Here are a few of the things Kate and I saw while we were over.
The Trinity campus was as impressive as I remembered, and we were staying at a Westin that was a short walk away.
Turning around, we headed over to see the book of Kells.
Pictures are prohibited of the book itself, but the Old Library you pass through on the way out is at least as impressive. They just don’t make rooms like this anymore.
After the book of Kells, we took a walk down to the Pavilion. It was quiet, almost empty, but the summer I was over it was always packed.
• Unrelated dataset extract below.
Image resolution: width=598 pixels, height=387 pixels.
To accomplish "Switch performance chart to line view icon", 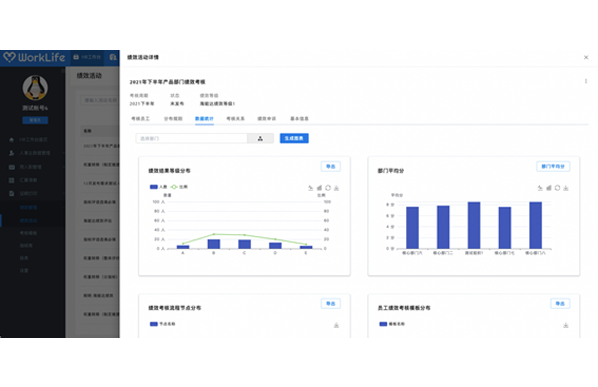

A couple of us students would get pints and sit out on the deck to watch cricket played on this field.
I had no idea then and still have no idea now how cricket is played, but sitting outside in the sun watching it, Guinness in hand, while old men yelled obscure cricket taunts at one team or the other was not bad at all.
A short walk from there was the Oscar Wilde memorial, a fitting tribute.
We also visited the Michael Collins memorial, which was important to us as some of Kate’s family fought with him.
The picture’s terrible, but in the other direction, we walked through the Dubhlinn Garden behind Dublin Castle.
The administrative buildings built off the castle end up in this courtyard.
For its part, the castle has been almost subsumed by the city around it.
We made sure to catch some live music as well. Catching Irish acts is always fun, as I grew up on the music. At the same time, it always reminds me of an absent friend.
You are missed, Sean.
No trip to Dublin, of course, is complete without a visit to the Temple Bar.
But while the traditional venues remain fantastic, it’s nice to see craft focused venues springing up. After striking out when one prospective lunch venue was closed, we wandered down one street and ended up at P.Macs. The servers were great, and knew their craft beer.
Overall, it was a great trip, if too short. Look forward to getting back over, and I hope I don’t have to wait as long this time.